Monday, August 24, 2009

Watching The Rambles

Since the completion of Patrick Dougherty's sculpture The Rambles on the campus of the Florence Griswold Museum we've noticed a definite increase in the number of visitor wandering our grounds and taking photos of this enormous stickwork. We thought we'd share a few hundred of our photos with you in the form of a 6 minute video set to a familiar piece of music, the "Miss Florence Rag," written and performed specifically for the Florence Griswold Museum by Neely Bruce. We hope this look at how the sculpture was made, as well as our new website about the project, will entice you to come and see it in person. Enjoy!
video

Friday, August 07, 2009

A note from the artist, Patrick Dougherty



The work is entitled The Rambles, and I am proud of the sculpture which resulted from my residency. With the museum's help, I was able to find and gather birch saplings from several sites around Old Lyme, CT and transport them to the museum. Volunteers removed the leaves from the branches and then proceeded to help with the weaving process. I use the infuriating tendency of branches to entangle with one another as my method of joining and then worked at a breakneck speed to complete the sculpture. The work, encased in scaffolding during its construction, provided working platforms but also aided in the bending and tying of the larger support saplings into the desired shape. Ultimately all strings were removed and the smaller saplings, which had been intertwined by volunteers, secured the work. I thought of the sculpture not only three dimensionally but also concentrated on the outer surface as a canvas on which to draw. Sticks are the material of bird nests, but they are also bundles of lines. All the drawing conventions used with paper and pencil still apply.
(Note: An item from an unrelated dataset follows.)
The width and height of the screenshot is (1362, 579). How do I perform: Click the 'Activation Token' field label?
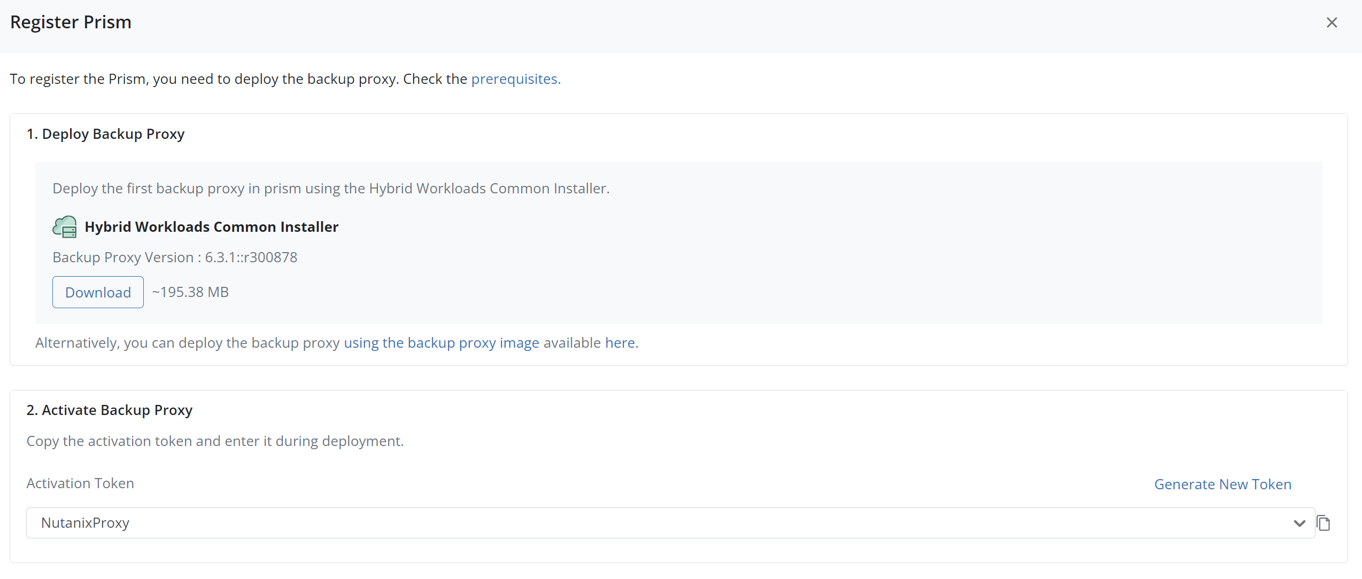coord(80,483)
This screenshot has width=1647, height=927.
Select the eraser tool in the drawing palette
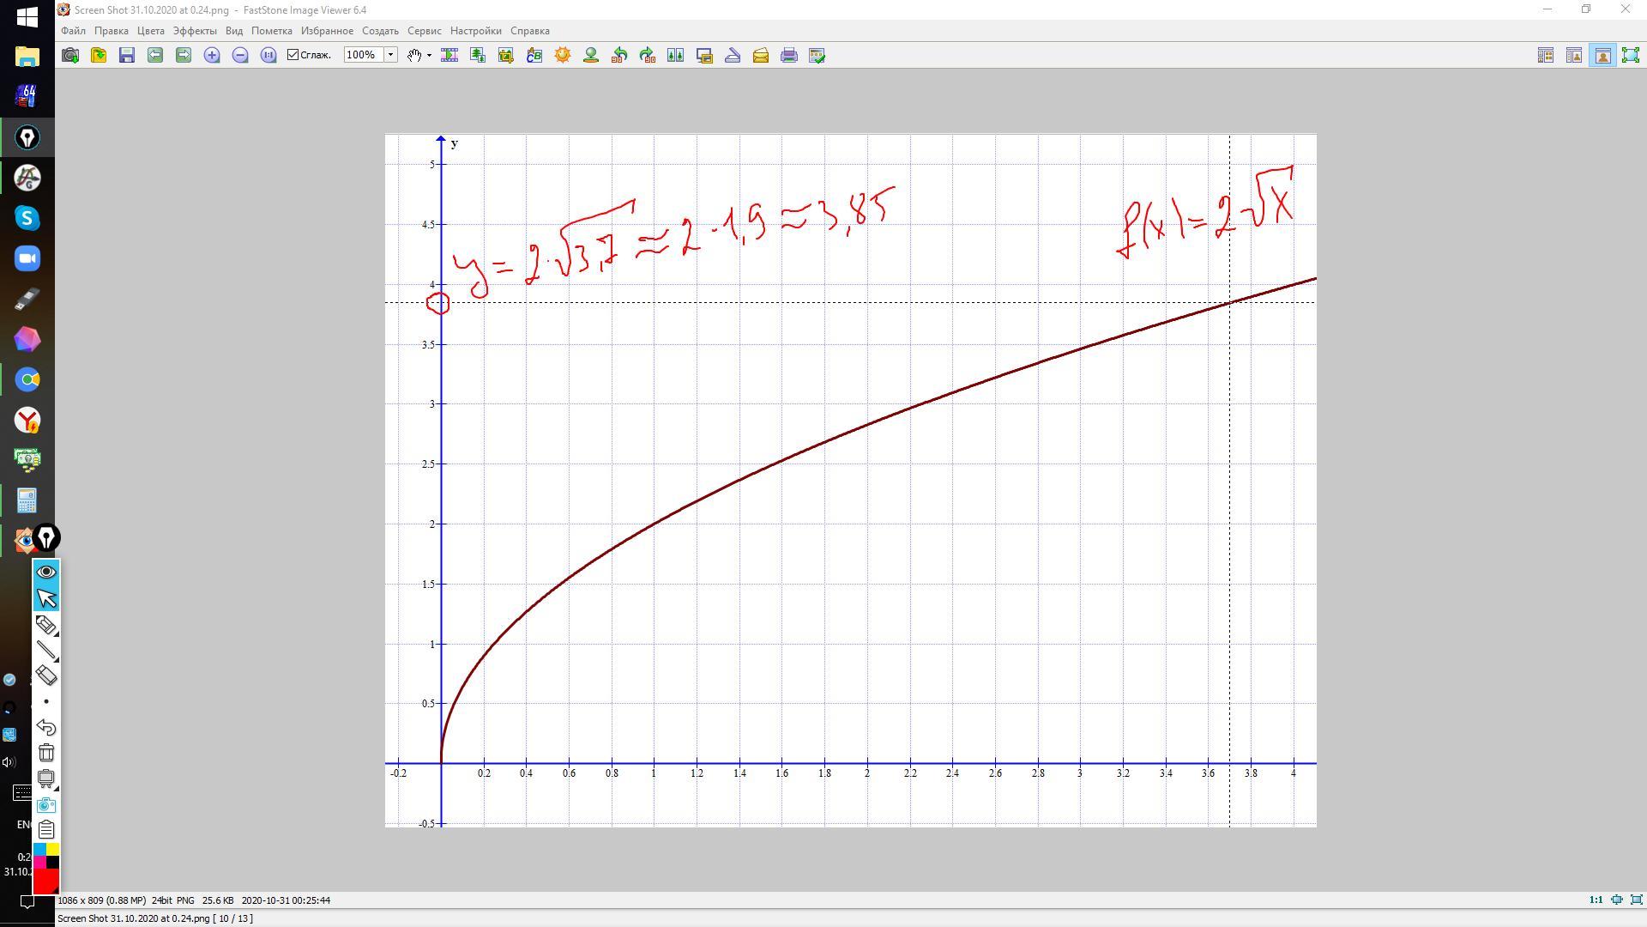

I was given a beautiful site—behind the museum, but still visible through the large window wall in the lobby-gift shop. All in all, visitors need only walk a short distance to enter and explore the work. The sculpture is sited to take advantage of the bucolic view of the Lieutenant River, a classic vista for the painters who visited Florence Griswold so long ago.

When I began to search for an image or a starting point to guide the creation of the work at the Florence Griswold Museum, I imagined the garden follies of previous eras. In the past, those who had means sometimes festooned their gardens with strange architecture and even built intentional ruins. These structures were meant to evoke mystery and stimulate a longing for bygone days. They offered a kind of poetic drama as nature reclaimed the manmade. I have been intrigued by ruins all over the world because vine cover, tree roots and unruly branches are often the first blush of architectural decay. For me it is like throwing a dust cloth over a piece of furniture which can obscure the detail but cannot deny the basic manmade form. With this in mind, I envisioned a kind of drapery for the museum's imaginary ruin—one with a 22' high round tower, a square tower and many architectural features in between. The viewers are invited in to explore the interior, to walk in some doors and peer around others. In The Rambles, the energy of the natural world seems frozen in the drawn surfaces as all the unassuming sticks gathered by the volunteers in the first few days take on presence and new meaning. With only a hint of underlying geometry, this backyard folly has no core of stone or wooden beams. As the scaffolding was removed on the final day, it was as if an insect chrysalis had finally opened and an enormous sapling slipcover had been shaken free and set out to dry.